TO DO:
**A.** Answer each question using the post about A-level results day below.
(i) What grades did the writer first need in their A-levels to study biochemistry at university?
(ii) Where did the writer work part-time during the year back at sixth form?
(iii) What grade did the writer receive in AS biology?
**B.** Translate this sentence from the post about A-level results day into Spanish: "I think the jump from GCSE to A-level is quite a severe one, which students aren’t wholly prepared for."

[READING PASSAGE Boundary: Start]

Given the fact that it was A-level results day a couple of weeks ago, I thought it seemed fitting to do a post about my experiences of A-level results day(s). I have experienced three in total (not including the revealing of results following January exams). The first was to be given my AS results, where I actually did pretty well considering my stress levels and the deeply rooted idea that I’d failed everything. The second was up there as one of the worst days of my life (dramatic I know). And the final was up there as one of the best.
I think the jump from GCSE to A-level is quite a severe one, which students aren’t wholly prepared for. I’m speaking here from experience with science and maths subjects, after seeing a shocking amount of my peers getting Us and Es at AS for subjects they had got As and A*s in at GCSE. Being a sixth form student requires a lot more independent study and self motivation, something that comes as a bit of a shock for students who have sailed through school just memorising sections of a text book.
As for my experiences (and the whole reason I’m writing this post): I initially needed ABB in my A-levels to go off to university to study biochemistry. When I opened my brown envelope, I saw ABC. Unfortunately, I’d missed a B in chemistry by a few marks. At the time, it honestly felt like the end of the world. All of my friends were skipping off to university, whilst I was stuck going nowhere. I decided I didn’t want to find a place in clearing on a course I wasn’t really interested in, at a university that wasn’t necessarily a specialist in the field; probably the best decision I could have ever made. So I went back to sixth form for a year to improve my chemistry grade. Alongside this, I also took AS biology (which I probably should have taken initially for an A-level). I hated being back with none of my friends, but I put everything into learning as much as possible of those subjects, and working part-time at a supermarket to save up some money. It paid off, as a year later I was accepted into the University of Leicester to study Medical Biochemistry, with a scholarship towards my tuition fees thanks to my AAB grades. I also got an A in AS biology, meaning I left for university with a collection of As and Bs under my belt in both AS-levels and full A-levels.
Coming to university after an extra year meant I had matured a lot and I guess realised what I wanted to gain from going to university. I am a June baby so I’d always been one of the youngest in my year, meaning I wasn’t really too much older than everyone in my year at uni. You’d be surprised how many students do actually take a year out before university. So although at the time it seemed like the worst day of my life when I didn’t get the necessary grades, it probably turned out to be the best thing that happened to me. I know that I would have struggled with the course and adjusting to living away from home if I had gone the first time around.
To all of you out there in a similar position, I’d like to leave you with a cheesy yet relevant point that I was told when I was feeling sorry for myself: ‘Everything happens for a reason’. To all of you starting at uni this September, good luck! And to all of you taking a gap year whether it was planned or not, good luck and perseverance is key!

[READING PASSAGE Boundary: End]
[INPUT DATA Boundary: Start]

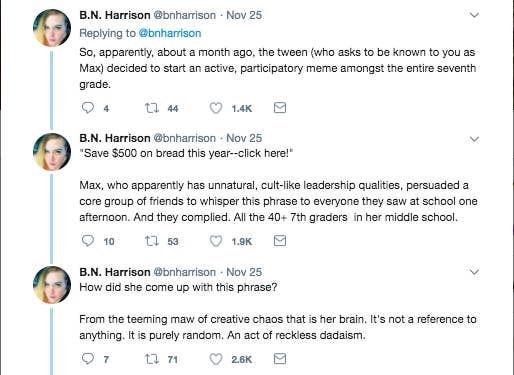The height and width of the screenshot is (375, 514).
Task: Like the tweet with 2.6K likes
Action: point(216,359)
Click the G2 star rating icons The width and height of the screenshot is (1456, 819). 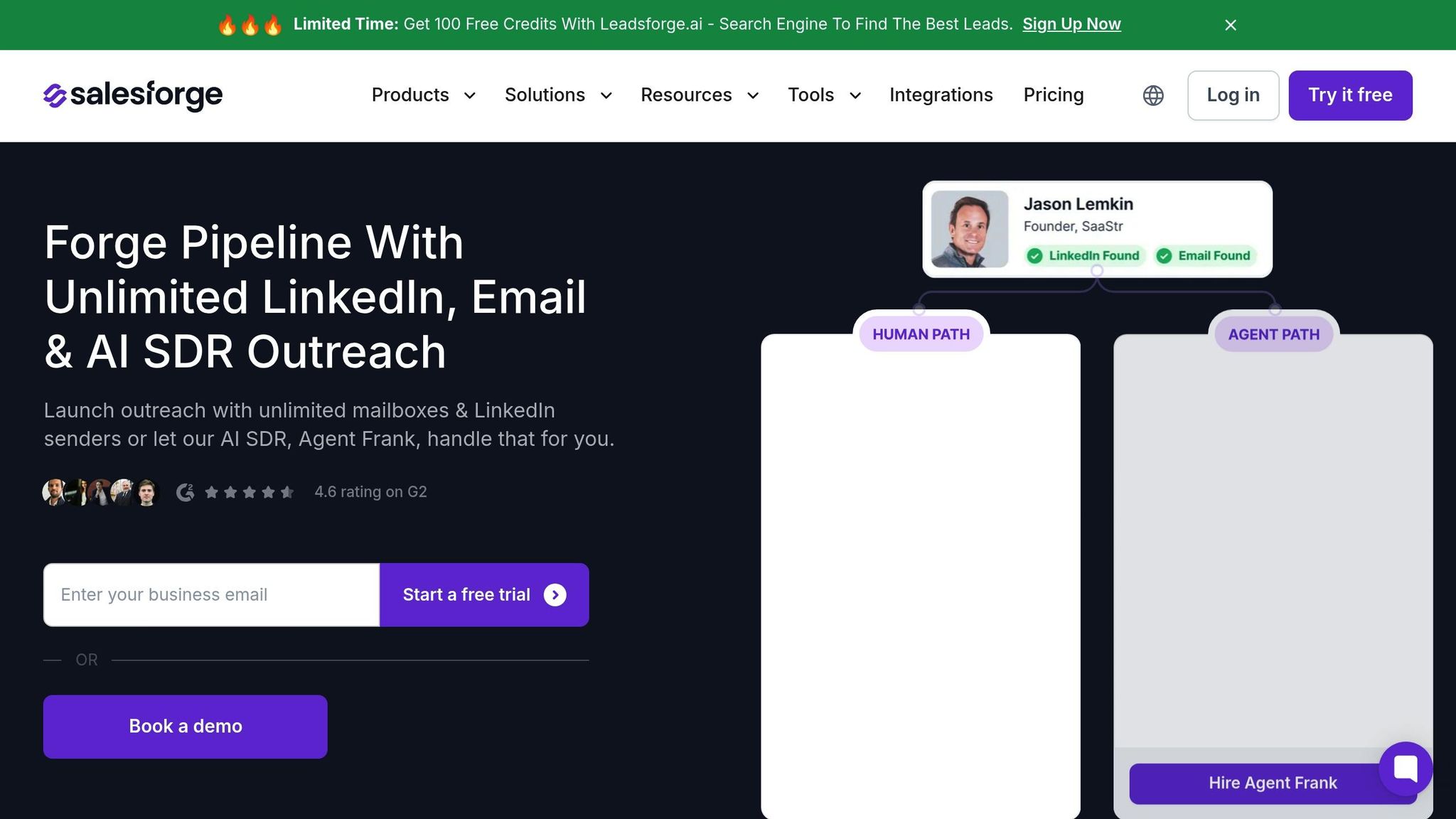pos(249,492)
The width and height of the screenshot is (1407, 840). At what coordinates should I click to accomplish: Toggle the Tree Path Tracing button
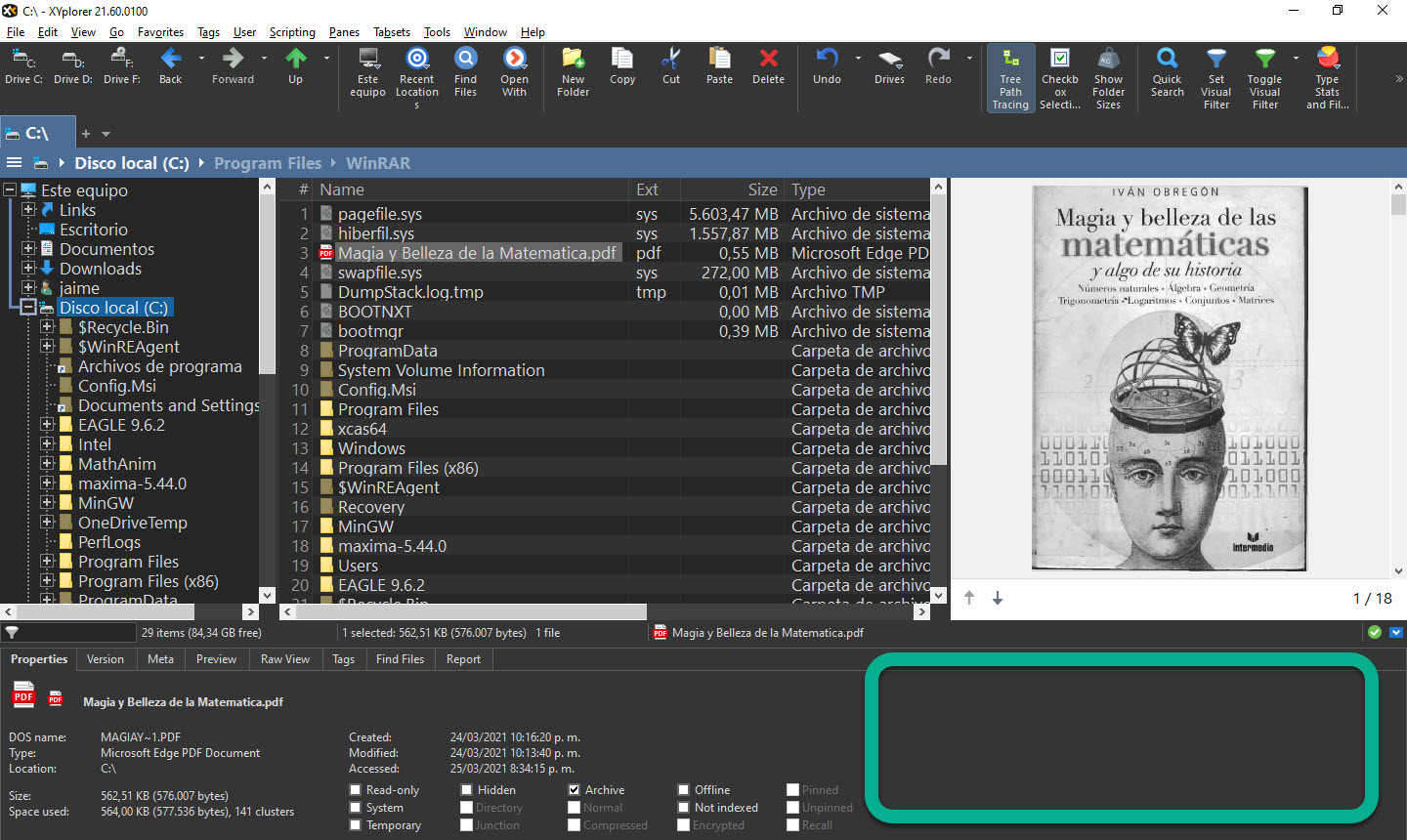(x=1010, y=78)
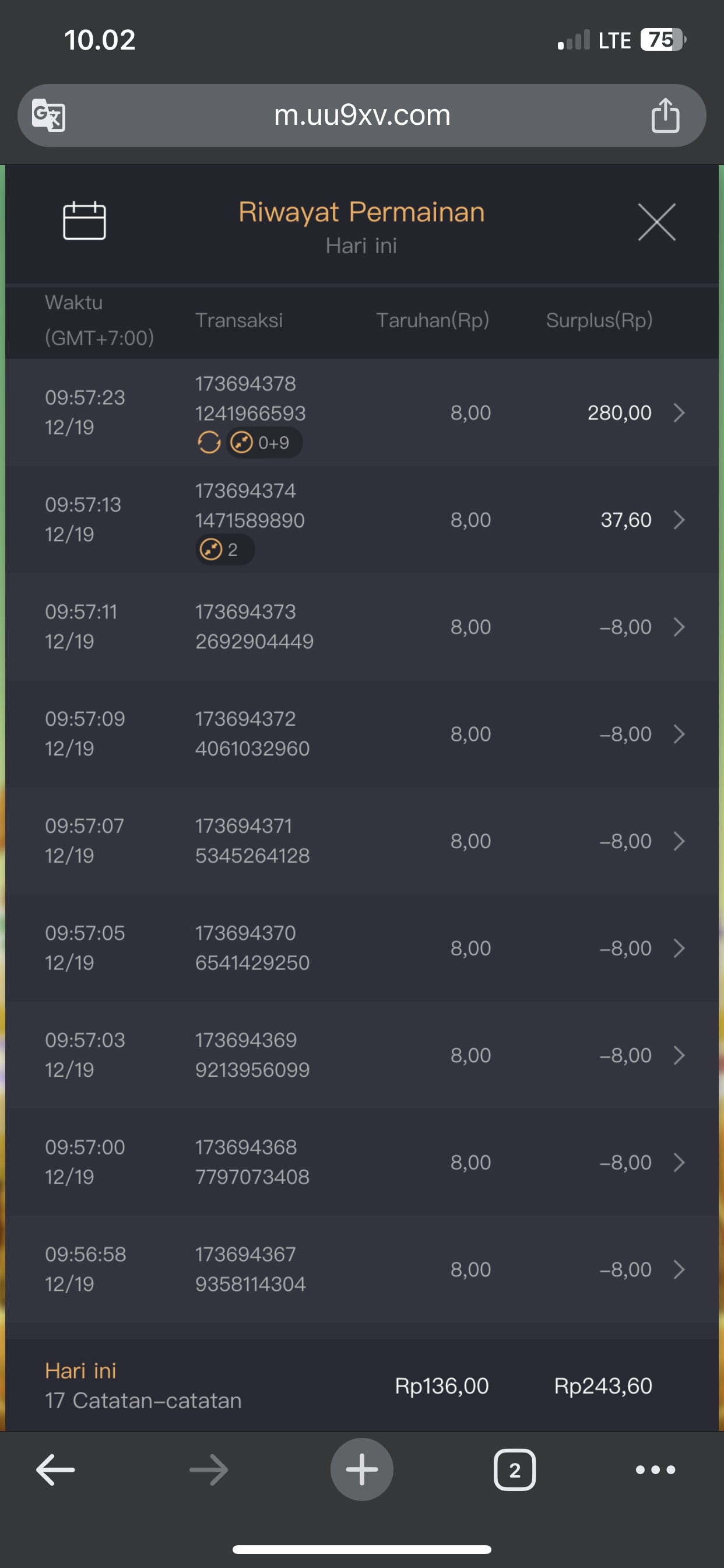The height and width of the screenshot is (1568, 724).
Task: Close the Riwayat Permainan panel
Action: [656, 222]
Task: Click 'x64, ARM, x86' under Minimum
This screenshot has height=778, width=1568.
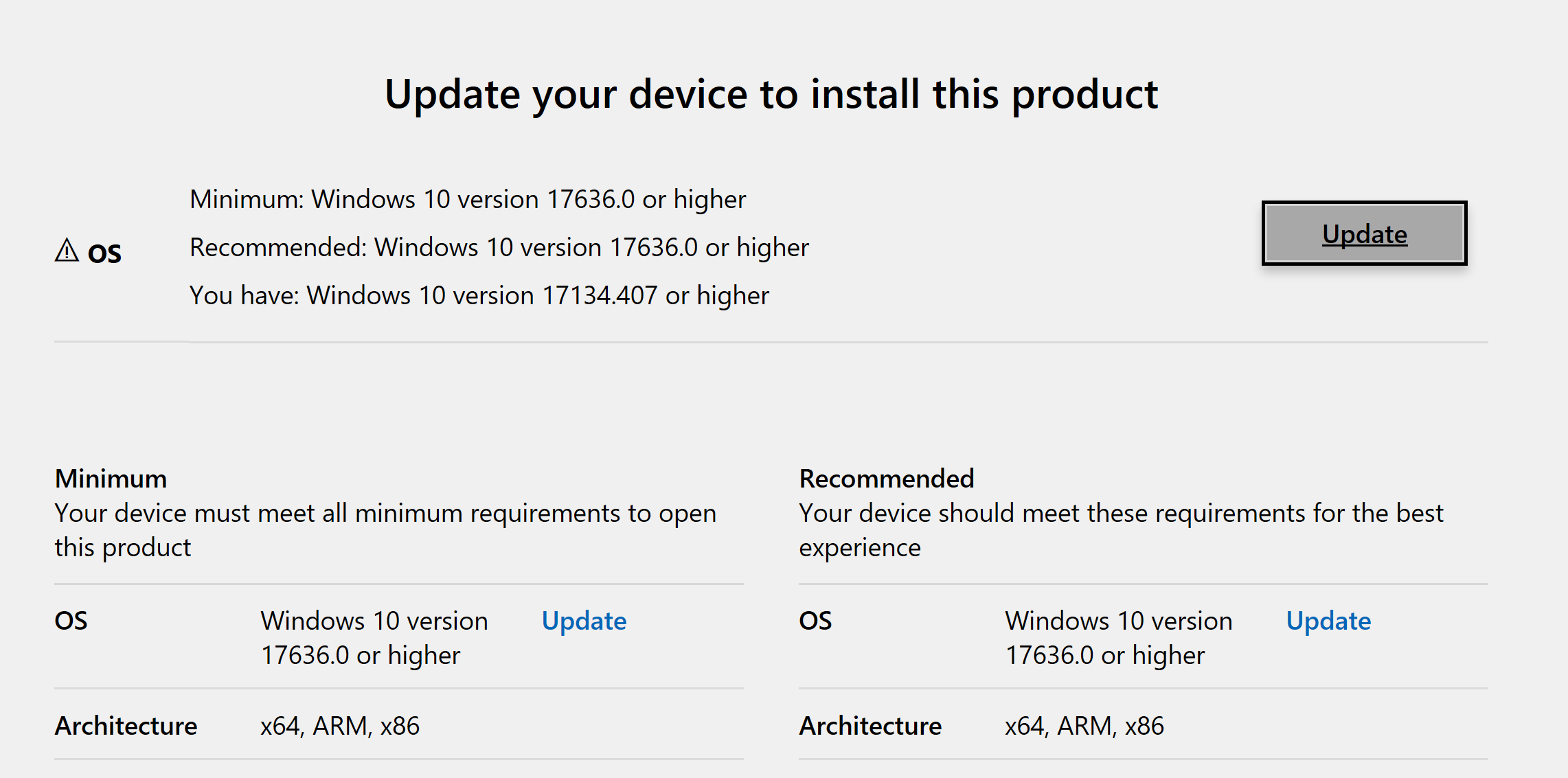Action: point(340,726)

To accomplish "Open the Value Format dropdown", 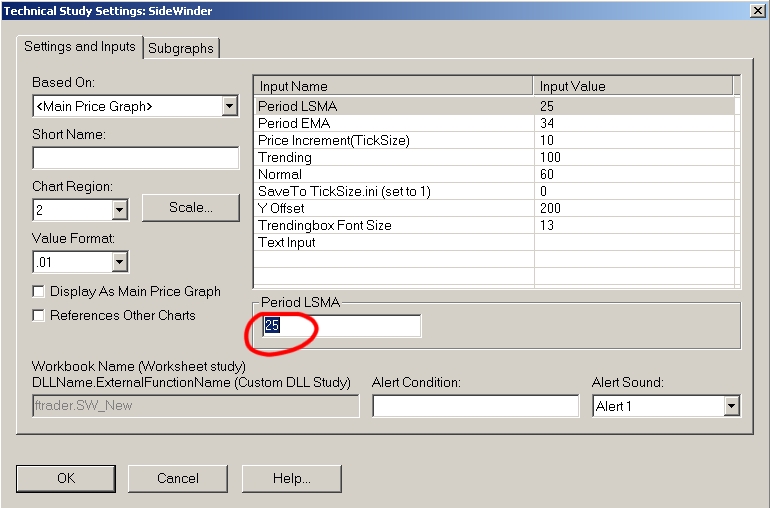I will tap(120, 262).
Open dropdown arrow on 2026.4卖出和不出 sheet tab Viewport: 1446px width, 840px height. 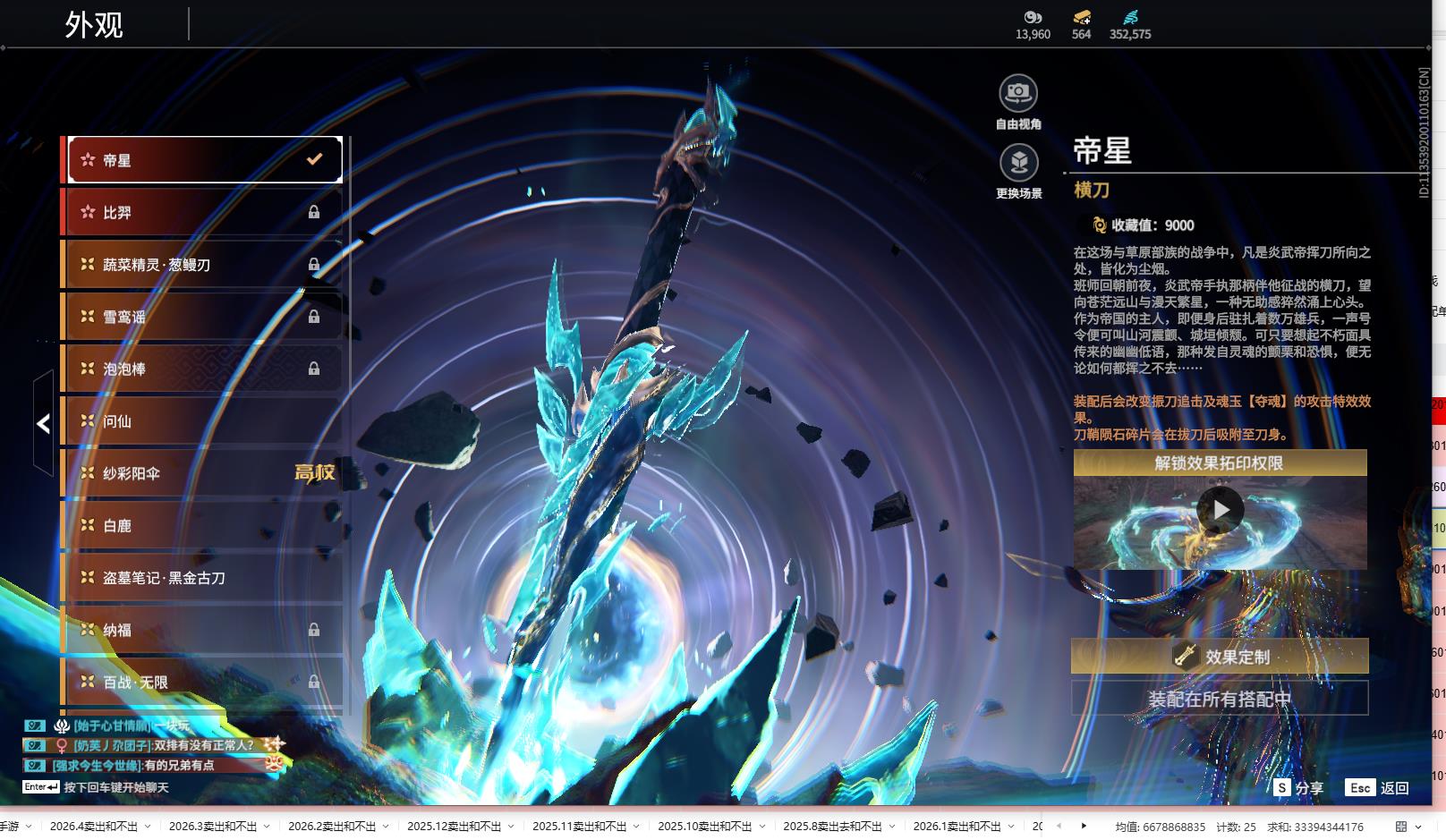point(148,827)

[INPUT DATA Boundary: End]

TASK ANSWERS:
**A.**
(i) ABB
(ii) At a supermarket
(iii) An A

**B.** Creo que el salto del GCSE al A-level es bastante drástico, y los estudiantes no están del todo preparados para él.